Your definition os "segment" here is vague; is it safe to ignore that and
just accept that a canonical list of each language's 'segments' is a
static thing that is already stored as hash keys? 

And for that matter, why a hash? Are you associating values of some kind
with each segment key? If you're not, this could be easier to solve with
plain arrays, since the list of elements can be manually determined:

  @english_segs = qw[ ch sh th ... x y z ];

Or whatever. This way, the common ones can be frontloaded, which may
speed things up a bit.


I bet there's a clever solution to a problem like this in the Perl
Algorithms ("Wolf") book, but I'd have to poke around to find it -- it's
probably presented as the solution to a different problem. 

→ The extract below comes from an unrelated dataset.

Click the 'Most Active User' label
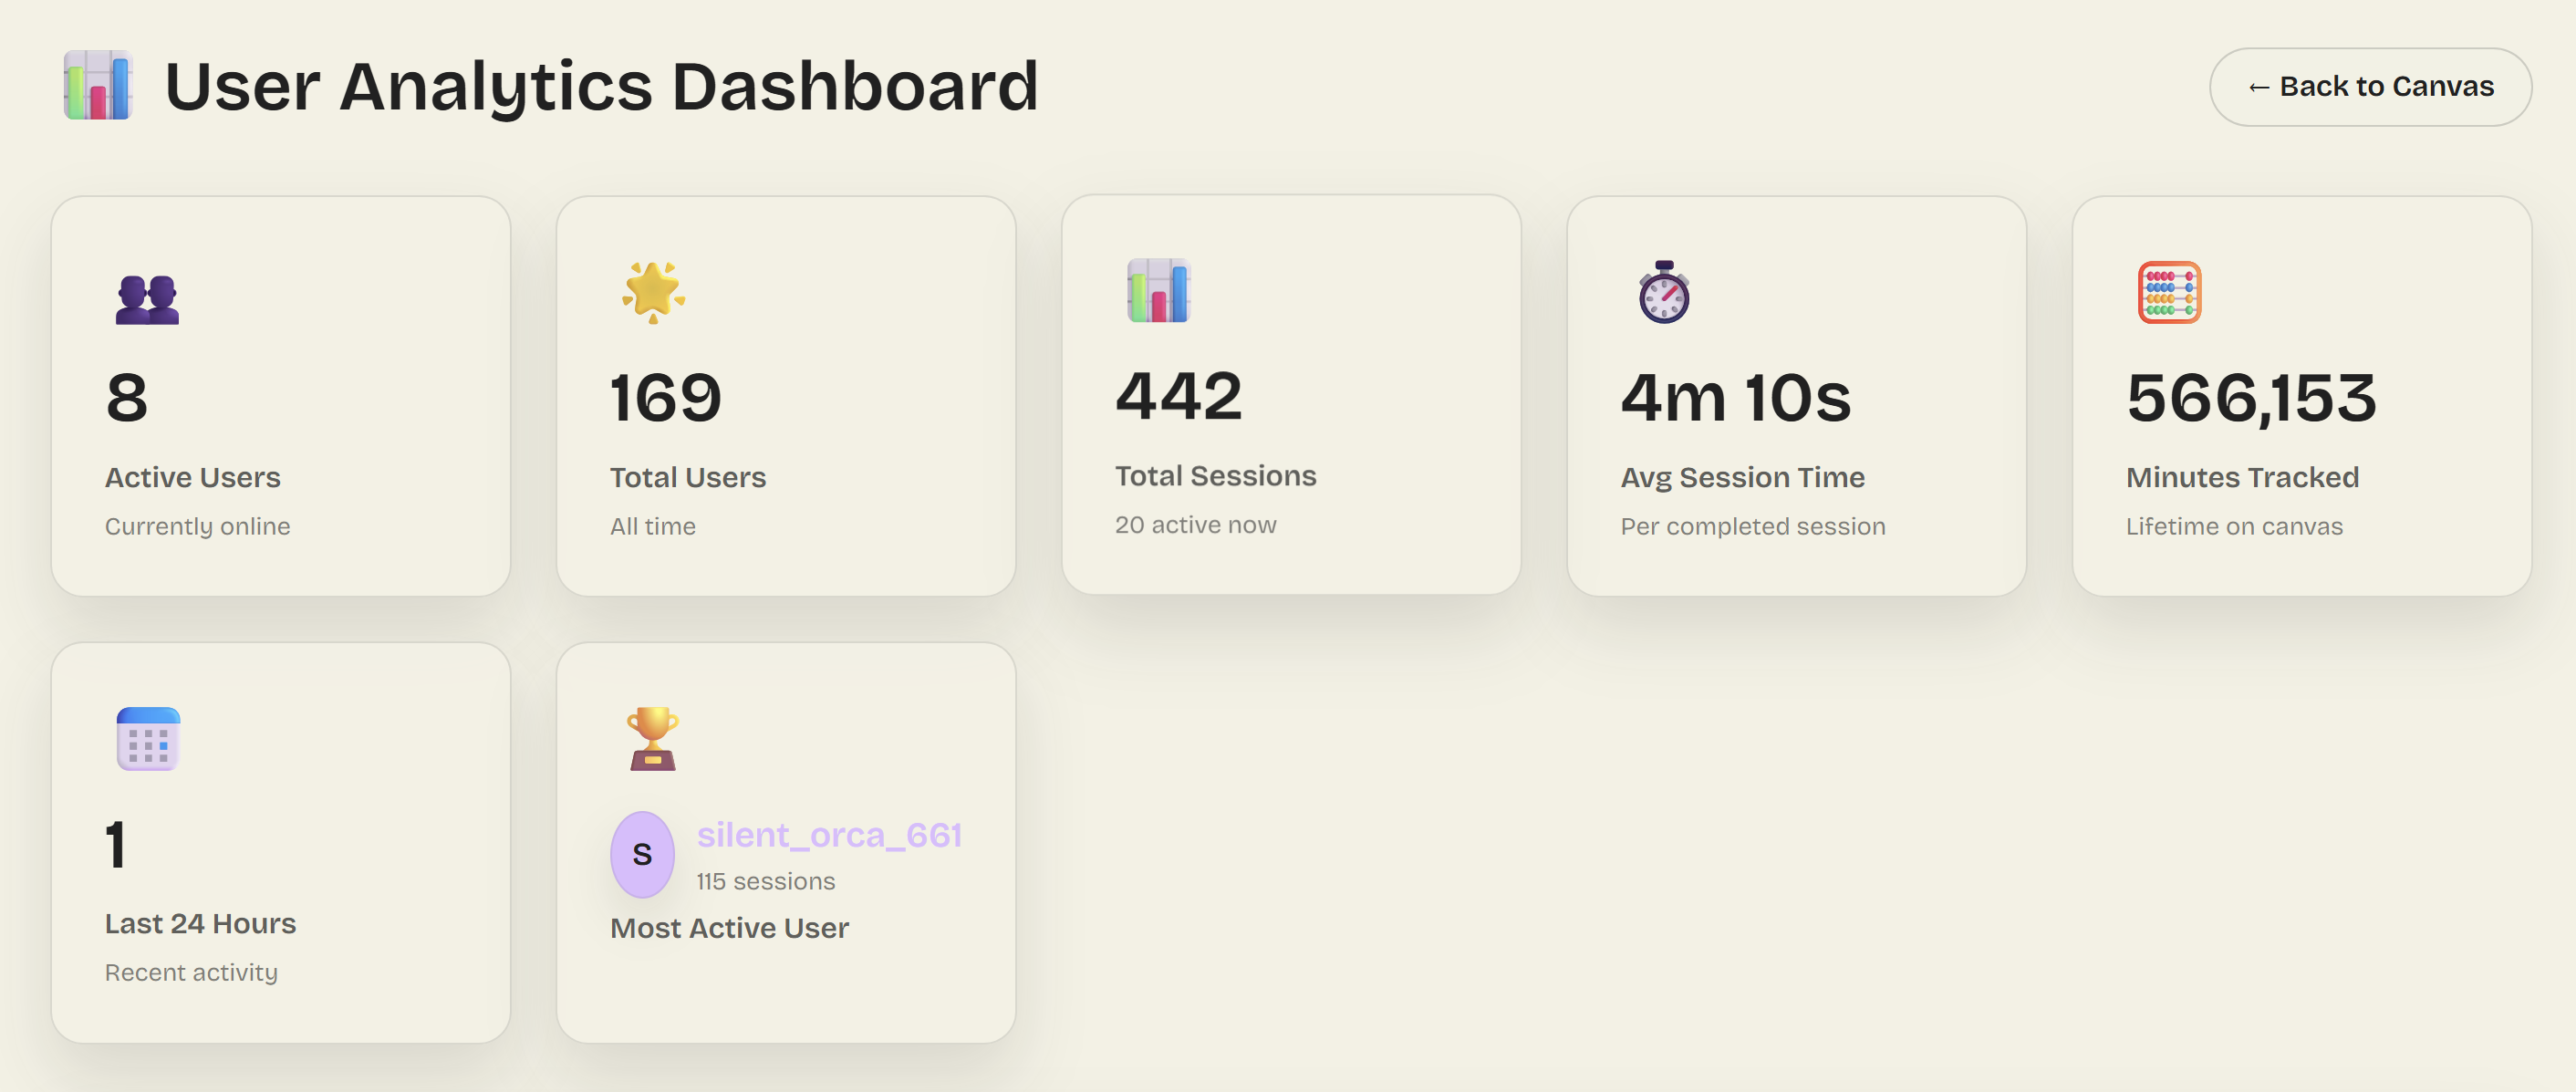 [729, 928]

At a guess, I think you want a loop based on the length of the longest
pre-determined element. Hence, if the longest element is three or four
letters (maybe you count the 'ion' in words like 'traction', or the 'ious'
in words like 'serious' [1]), then you can look at the string in chunks of
that many letters, looking for the longest possible match in your elements
list, then push back whatever is left over after you make a match and
start over again with the next chunk of three or four letters. 


I think I'm starting to describe how to implement the regex engine here :/

Maybe Parse::RecDescent? Maybe I'm over-thinking this...



[1] My copy of /usr/share/dict/words has 75 words with 'ious', but only
    one word with 'iou[^s]', so I'm guessing that 'ious' might be taken
    as a single entity for your purposes.